The 7,000-square-foot, $3.1 million bookstore and café will be located next to Hawthorne Hall, just under a block west of Division on Hawthorne Road, says Chris Eichorst, facilities director at Whitworth.
On the west side of campus, near the Pinewood and Waikiki intersection, the university plans to build a new $5 million trades and facilities building to replace its existing facility.
Boise-based Accelerated designed the bookstore and café building, which is being built by Walker Construction Inc., of Spokane. Plans call for the building to be completed by this fall.
The project is being financed through a contract with Sodexo, a food services and facilities management company headquartered in Paris, Eichorst says. Sodexo will operate the café, while Westchester, Illinois-based Follett’s, a retailer of education technology, will manage the bookstore.

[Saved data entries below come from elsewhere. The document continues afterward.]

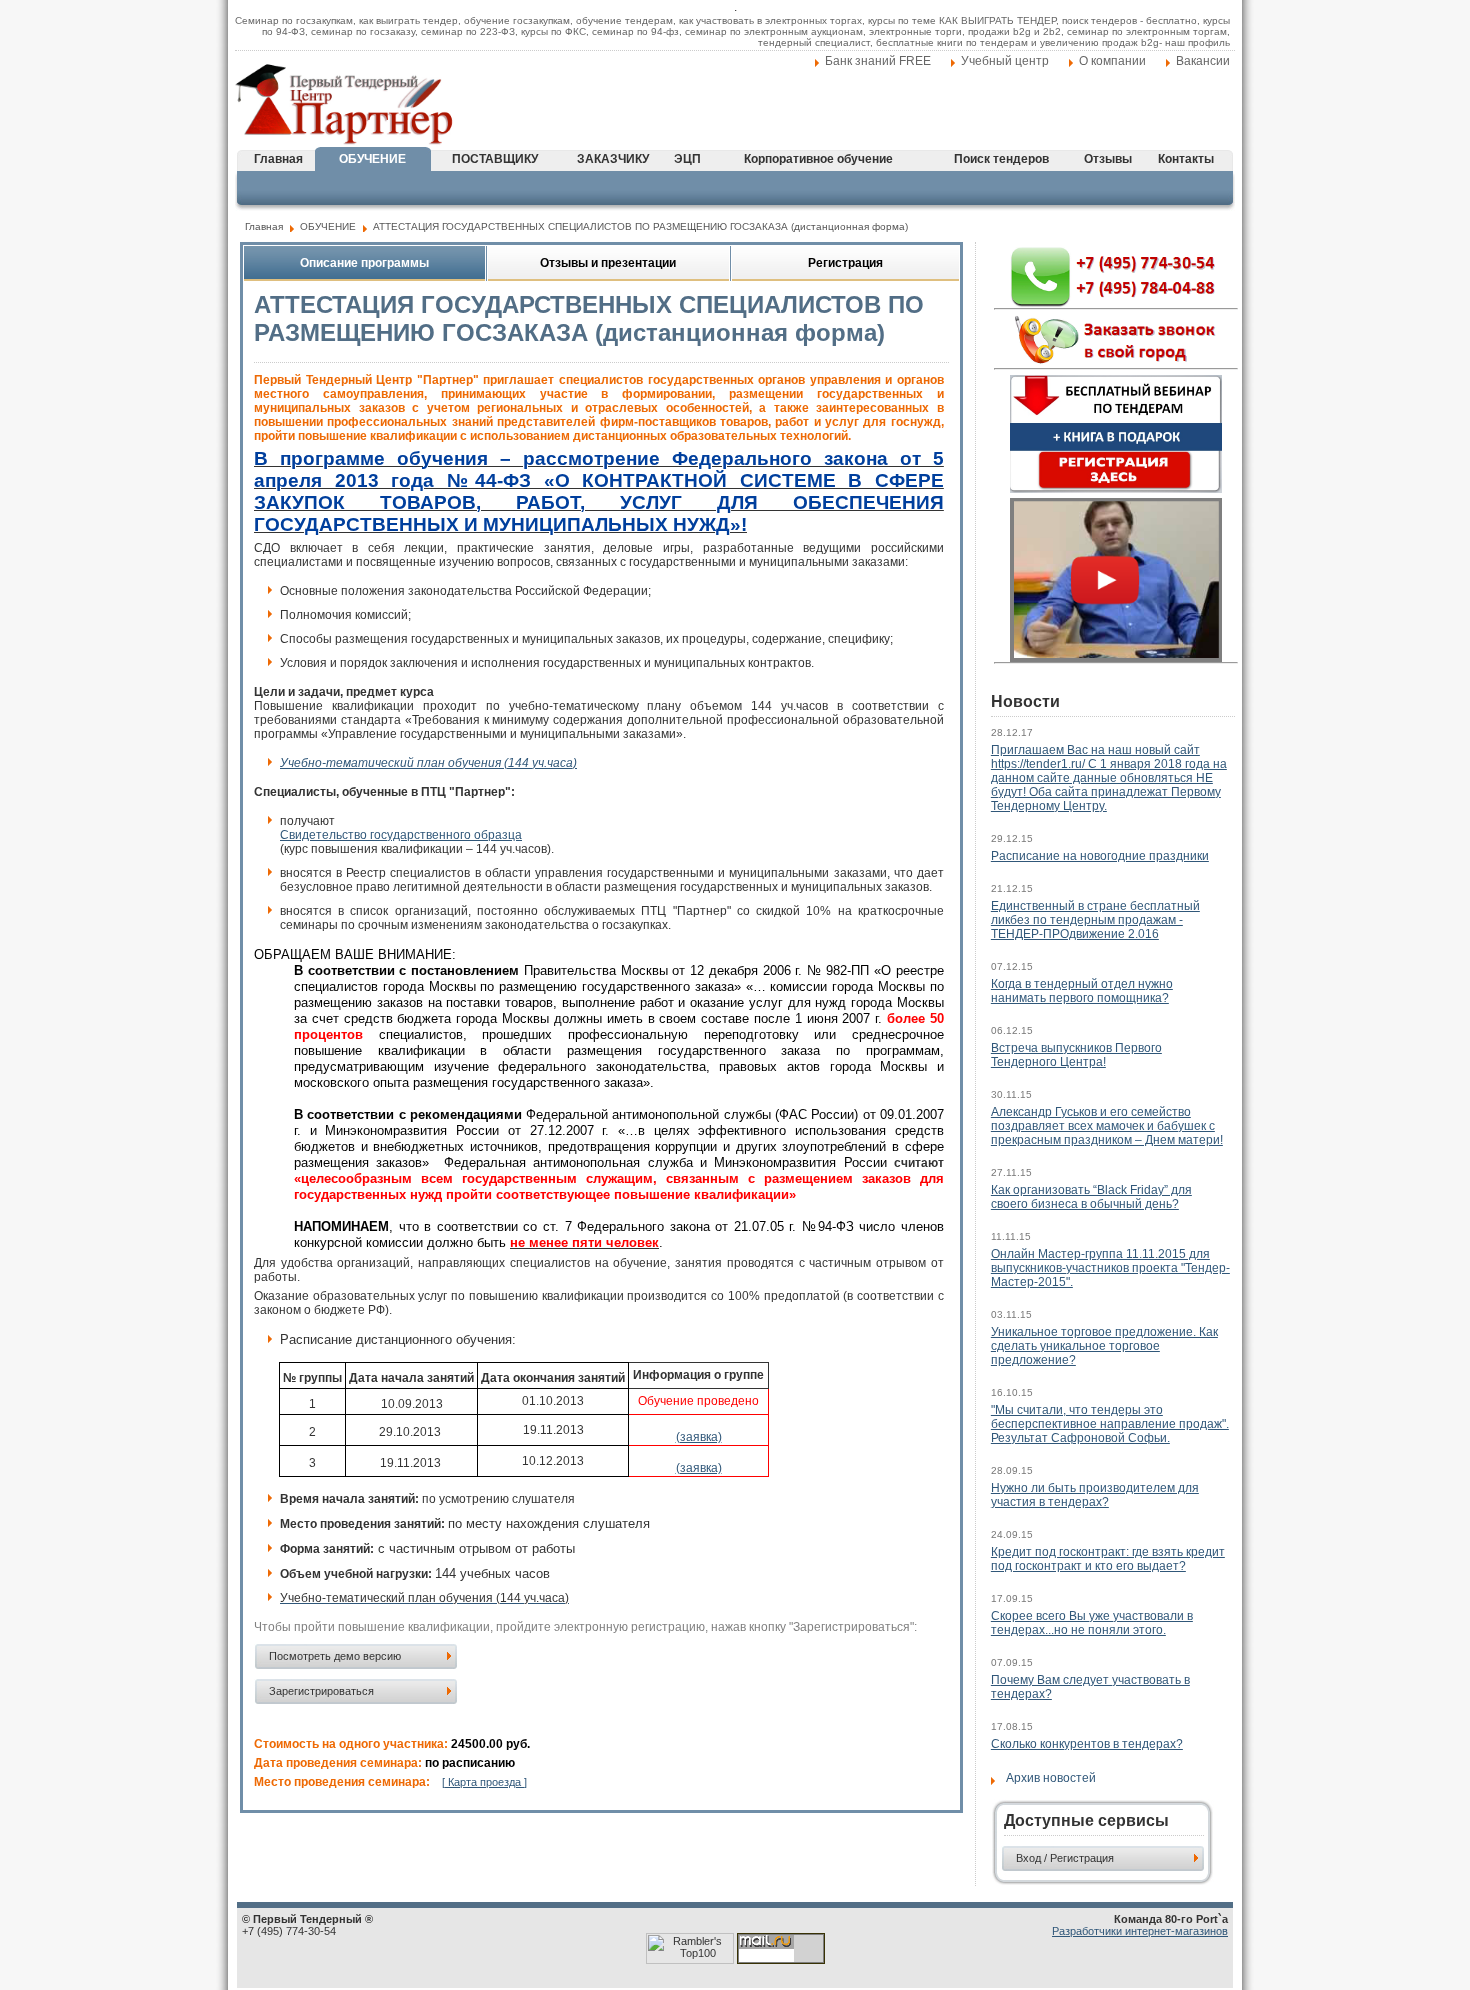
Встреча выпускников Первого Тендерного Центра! (1076, 1055)
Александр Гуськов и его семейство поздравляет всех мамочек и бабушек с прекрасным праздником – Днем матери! (1107, 1126)
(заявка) (699, 1437)
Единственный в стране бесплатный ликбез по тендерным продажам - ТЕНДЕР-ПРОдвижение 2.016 (1095, 920)
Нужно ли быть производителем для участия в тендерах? (1095, 1495)
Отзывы (1108, 159)
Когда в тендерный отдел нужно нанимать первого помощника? (1082, 991)
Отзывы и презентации (608, 263)
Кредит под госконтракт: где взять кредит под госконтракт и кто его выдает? (1108, 1559)
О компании (1112, 61)
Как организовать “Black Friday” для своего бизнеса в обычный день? (1091, 1197)
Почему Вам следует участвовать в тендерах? (1090, 1687)
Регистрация (845, 263)
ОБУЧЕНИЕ (372, 159)
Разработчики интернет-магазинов (1140, 1931)
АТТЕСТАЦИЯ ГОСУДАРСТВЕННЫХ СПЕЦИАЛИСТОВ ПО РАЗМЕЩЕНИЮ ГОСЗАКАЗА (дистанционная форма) (640, 226)
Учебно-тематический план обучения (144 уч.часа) (428, 763)
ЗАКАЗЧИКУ (613, 159)
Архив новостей (1051, 1778)
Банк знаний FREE (878, 61)
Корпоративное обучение (818, 159)
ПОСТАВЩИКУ (495, 159)
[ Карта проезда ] (484, 1782)
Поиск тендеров (1001, 159)
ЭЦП (687, 159)
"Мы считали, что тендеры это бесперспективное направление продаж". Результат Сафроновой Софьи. (1110, 1424)
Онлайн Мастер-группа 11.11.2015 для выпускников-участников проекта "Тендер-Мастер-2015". (1110, 1268)
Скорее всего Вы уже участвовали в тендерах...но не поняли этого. (1092, 1623)
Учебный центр (1005, 61)
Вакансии (1203, 61)
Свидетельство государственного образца (401, 835)
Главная (278, 159)
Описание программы (364, 263)
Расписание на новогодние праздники (1100, 856)
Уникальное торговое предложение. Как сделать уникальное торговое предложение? (1104, 1346)
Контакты (1186, 159)
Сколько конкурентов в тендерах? (1087, 1744)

Visually, the new café will match the brick façade of existing Whitworth buildings on campus, he says.
Uptic Studios, of Spokane, designed the trades facility, and Leone & Keeble Inc., also of Spokane, is building it.
The current trades facility is located on the north side of campus, near the Robinson Science Hall and Schumacher Hall, on the site where the school plans to place its new $18 million, 38,000-square-foot health sciences building, Eichorst says.
Schumacher Hall currently houses the health and counseling center. Campus officials chose the site for its proximity to existing health and science programs on campus, Eichorst says.
The university hopes to have the new 17,000-square-foot trades and facilities building constructed by the end of summer, so the old facility can be demolished in July and work on the planned health sciences building can begin, says Eichorst.
The health sciences building will be occupied by the university’s new physical and occupational therapy programs, he says.
“The health science building grew out of a strategic enrollment plan to help bring in different demographics,” he says. “There’s a big need out there for physical therapy programs, so we’re trying to fill that need.”
Work is expected to begin in July following the demolition of the current trades building and is expected to be completed by December 2021.
Both the trades and health sciences buildings are being financed primarily through bonds, Eichorst says, though he adds the university is hoping for some donations for the health sciences building.